-- start of PASSAGE GIVEN --

Yechezkel Rabinovich 00:17:51 And we mapped those monitors and dashboards according to the data that we saw. What we missed is that at the same time we had the same service running on an older version with a different structure of logs. So, we basically got tricked by different versions of that service and we missed some observability transformations that caused to some dashboards not to load or we, we were missing data in a way. The data was there, but not in the structure and form that we expected it to be. The good thing is that this team was very, very engaged and they knew exactly what they’re looking for and they proved us, show us this is the dashboard. We only see half of the data and we’re like, okay, let’s dive and see the actual raw data. And once we did that, we realized they had so many transformations happening in so many places, but we’ll learn from this experience and now our inspection on the data is so much better thanks to that specific case. I really like those cases where we’ll learn from our customers new things that we can leverage and share with our new customers basically that enjoy the hard work.
Brijesh Ammanath 00:19:02 Yeah, it just brings out the complexity of the migration task and the challenges around it. How do you suggest migration workflows can be reframed to reduce fear?

-- end of PASSAGE GIVEN --
-- start of EXTRACTED ENTRIES --

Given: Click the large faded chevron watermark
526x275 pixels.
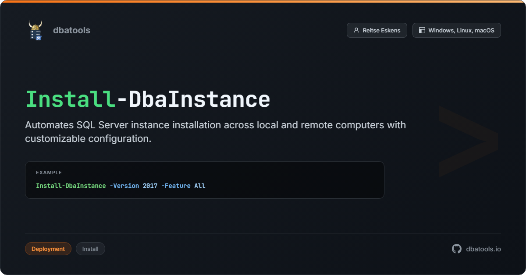Looking at the screenshot, I should point(468,141).
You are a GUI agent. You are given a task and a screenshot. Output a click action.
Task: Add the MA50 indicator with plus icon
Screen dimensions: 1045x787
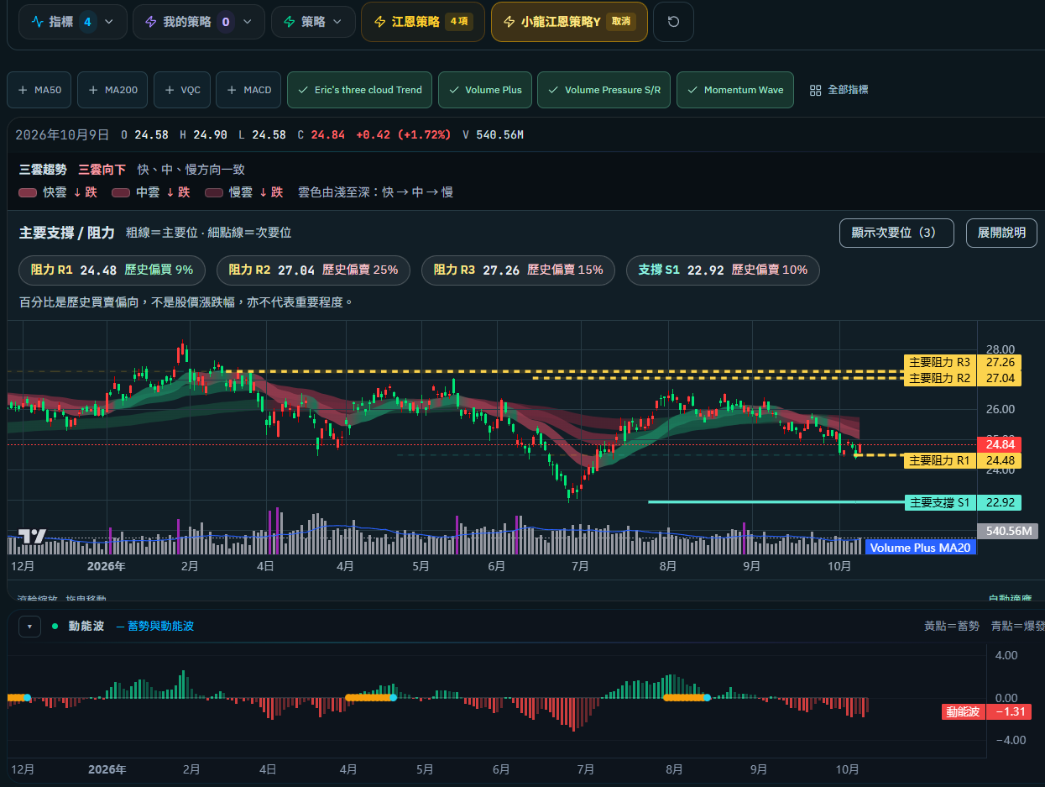[40, 90]
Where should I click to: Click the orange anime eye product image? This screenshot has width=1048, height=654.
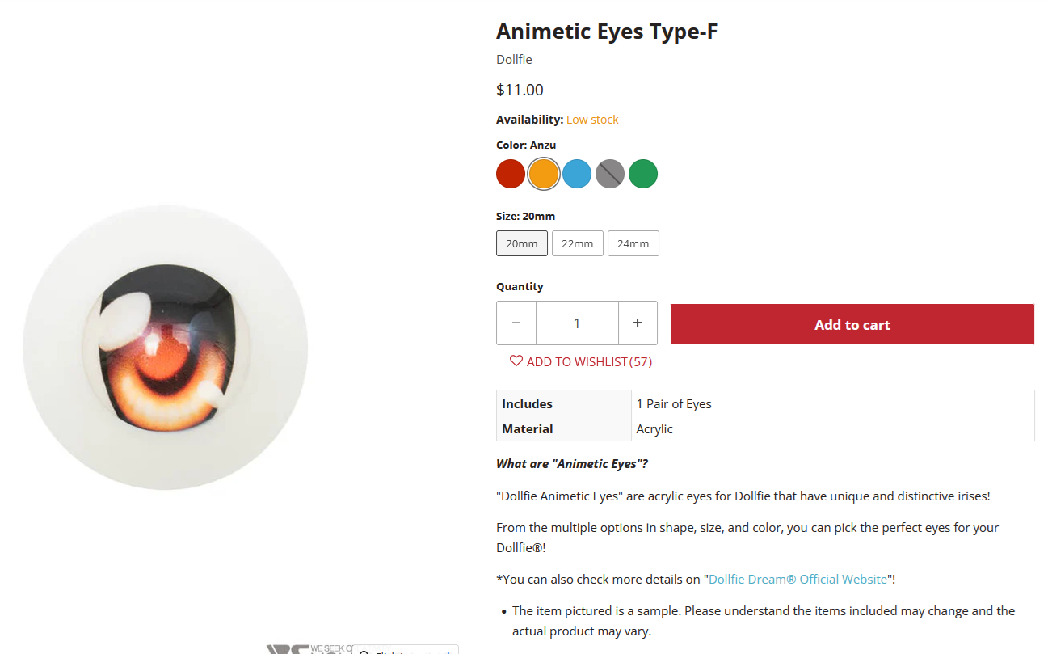pyautogui.click(x=166, y=348)
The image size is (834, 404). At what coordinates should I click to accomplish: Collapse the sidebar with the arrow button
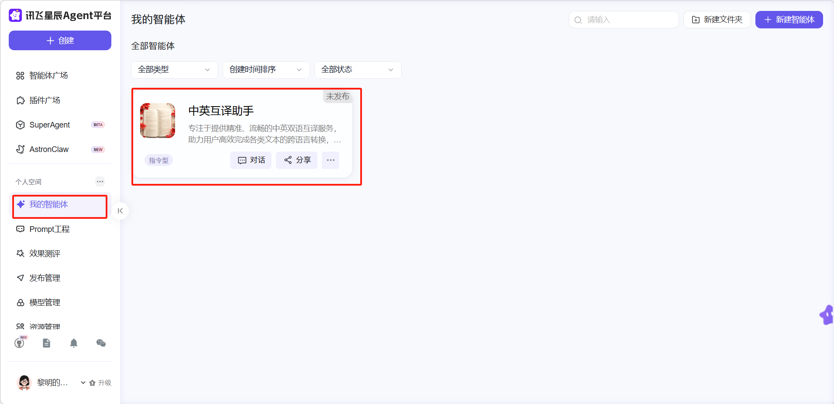[x=120, y=211]

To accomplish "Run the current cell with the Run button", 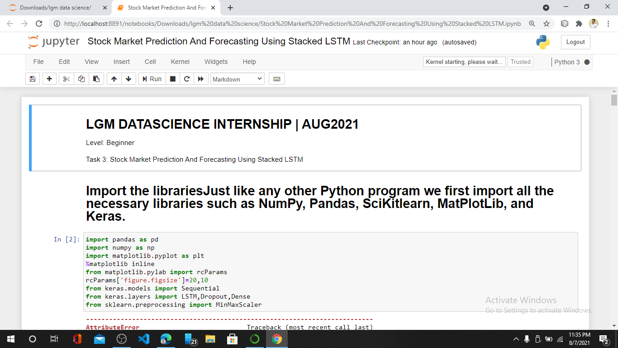I will [152, 78].
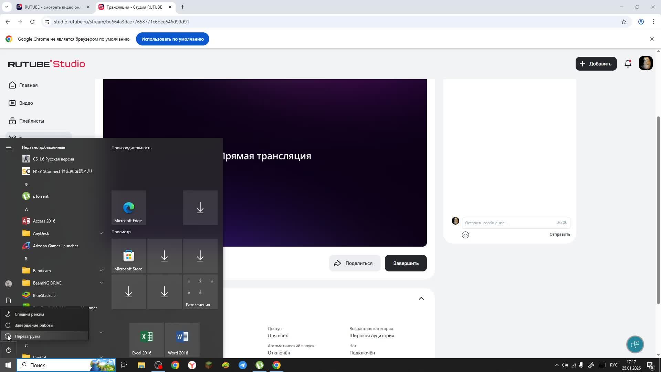Choose Спящий режим from the power menu
This screenshot has width=661, height=372.
click(x=29, y=314)
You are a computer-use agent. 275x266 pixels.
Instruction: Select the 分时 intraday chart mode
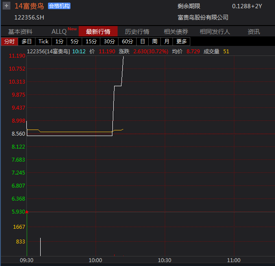pyautogui.click(x=10, y=42)
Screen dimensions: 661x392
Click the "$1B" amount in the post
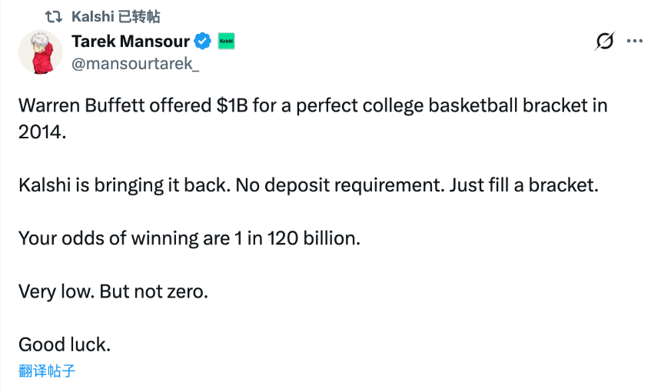pos(232,105)
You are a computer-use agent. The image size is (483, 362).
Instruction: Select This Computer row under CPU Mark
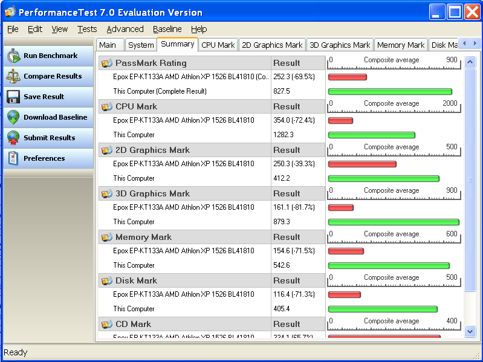click(212, 135)
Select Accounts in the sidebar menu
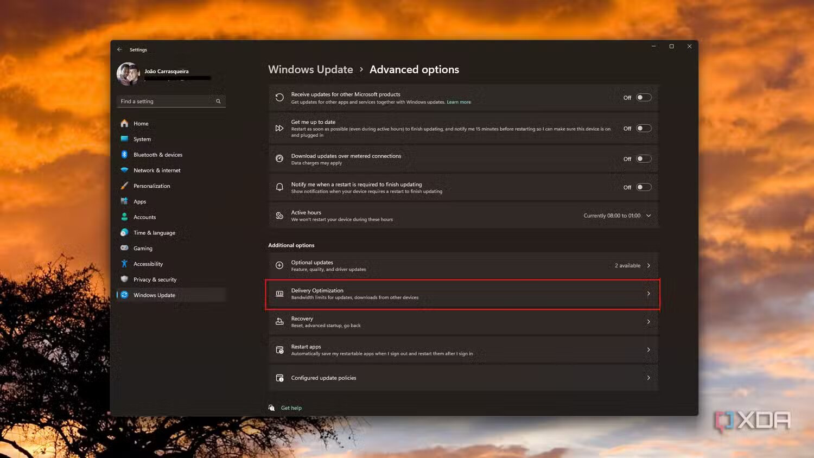814x458 pixels. 144,217

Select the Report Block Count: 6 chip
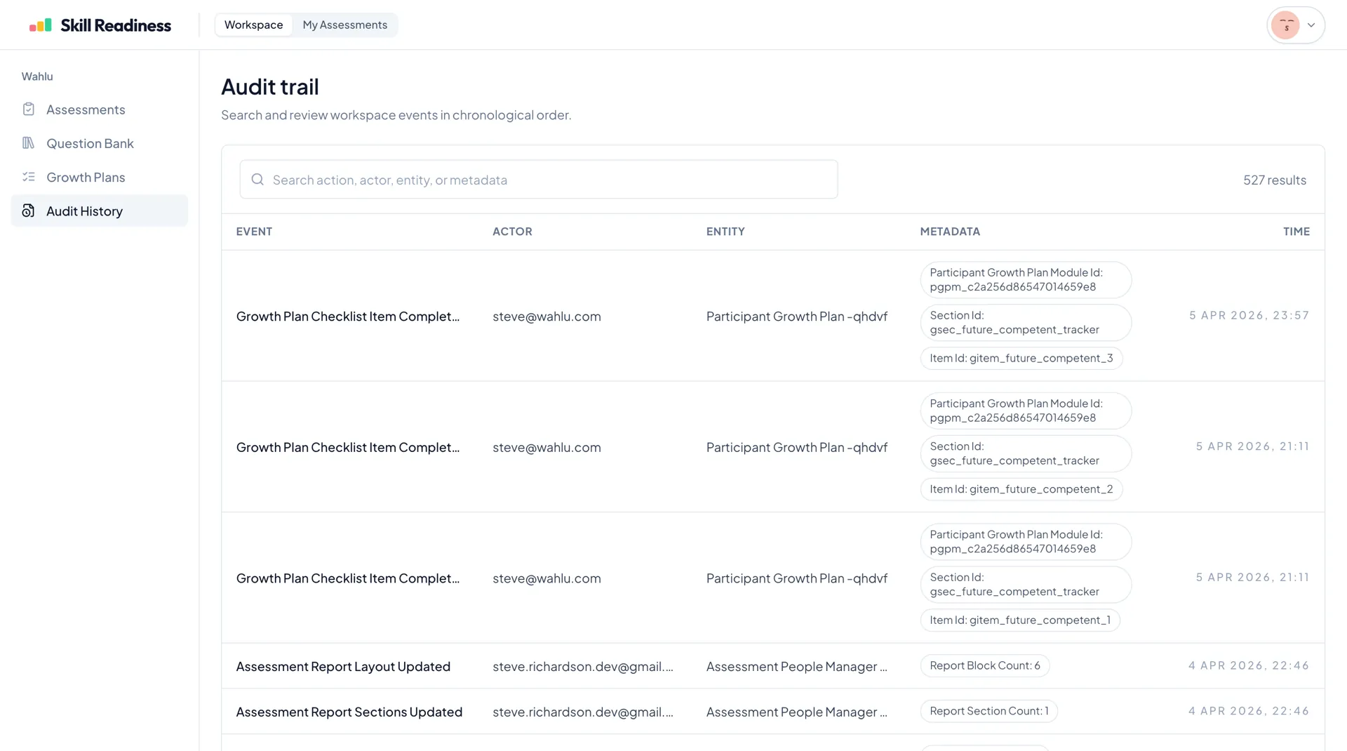[984, 665]
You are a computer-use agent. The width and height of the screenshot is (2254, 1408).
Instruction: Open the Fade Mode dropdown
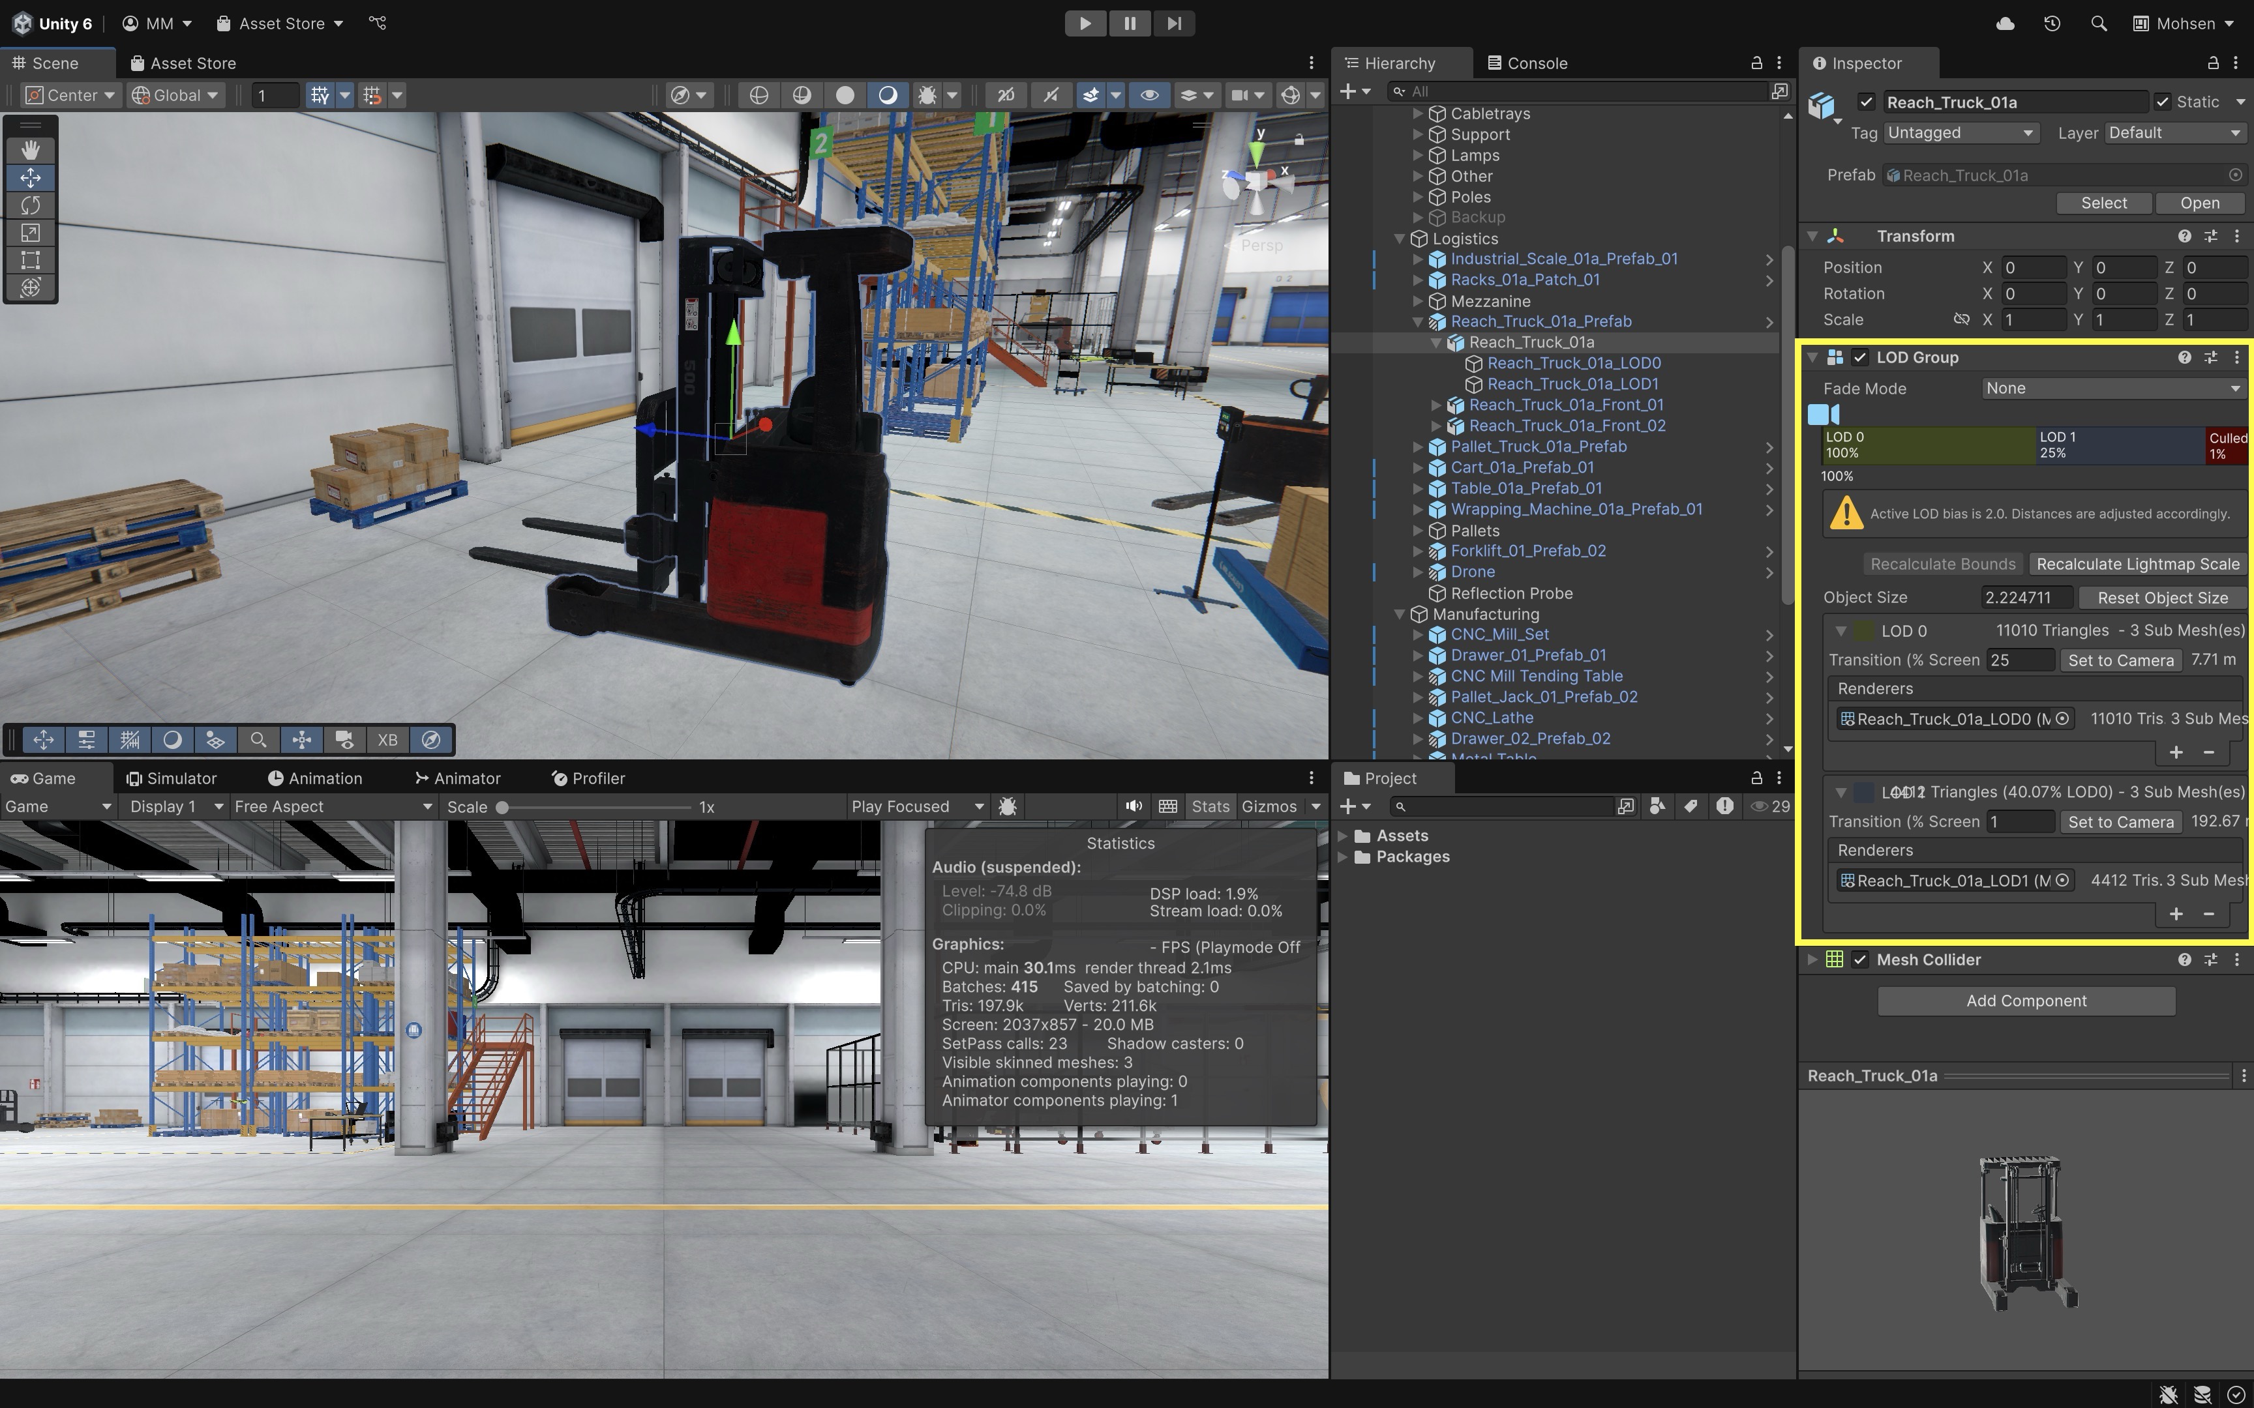pyautogui.click(x=2111, y=388)
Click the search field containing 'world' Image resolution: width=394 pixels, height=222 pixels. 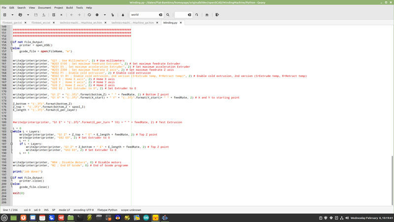point(143,15)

-- end of EXTRACTED ENTRIES --

OBJECTIVES:
A - Quote the stretch of the observability migration transcript from "Brijesh Ammanath 00:19:02" through "to reduce fear?".
B - Answer these questions using the observability migration transcript:
(i) What was different about the older version of the service that was running at the same time?
(ii) How much of the data did the engaged team say they saw on the dashboard?
(iii) What does Brijesh Ammanath ask about how migration workflows can be reframed?
C - Proceed with the observability migration transcript from the point where it stops.
The records have no connection to the observability migration transcript.

ANSWERS TO THE EXERCISES:
A -
Brijesh Ammanath 00:19:02 Yeah, it just brings out the complexity of the migration task and the challenges around it. How do you suggest migration workflows can be reframed to reduce fear?

B -
(i) It had a different structure of logs.
(ii) Only half of the data.
(iii) He asks how they can be reframed to reduce fear.

C -
Yechezkel Rabinovich 00:19:14 That’s a question we are dealing with a lot. We had a few analogies that we started when we started, we tried to give the notion of moving an apartment, right? So, you can think about it as a chore, but you can also think about it like a new start, right? So, I donít know about you, but when I move an apartment, I try to sort things and maybe reorganize it in a new way that is actually better that I always wanted to do, but I never had a chance. I also take the time and rethink if those items that I’ve been kept for seven, 10 years and never touched, do I need it? Maybe I don’t anymore. So, moving an apartment was one analogy that we played with. Another one was, like a quest, right? So, like an adventure that you explore.
Yechezkel Rabinovich 00:20:03 So imagine people with a torch going into a cave or like into the forest and basically discovering data that they didn’t know about or dashboard that they don’t know about that they don’t even work. Because we’re seeing customers having dashboards that don’t work in their legacy vendor, and they don’t know it’s not working. So, when they migrate, they expect it to work but it didnít work anyway and it’s our responsibility to prove it or just explain it, right? So, you can think about it like a quest that you discover things, and you always get surprised. Some of us think about it, it’s like a moving bank, right? Something that sounds very scary, but then you think about it, wait, I can just transfer my credit card, and all the commitments I have, but it’s still very, very scary.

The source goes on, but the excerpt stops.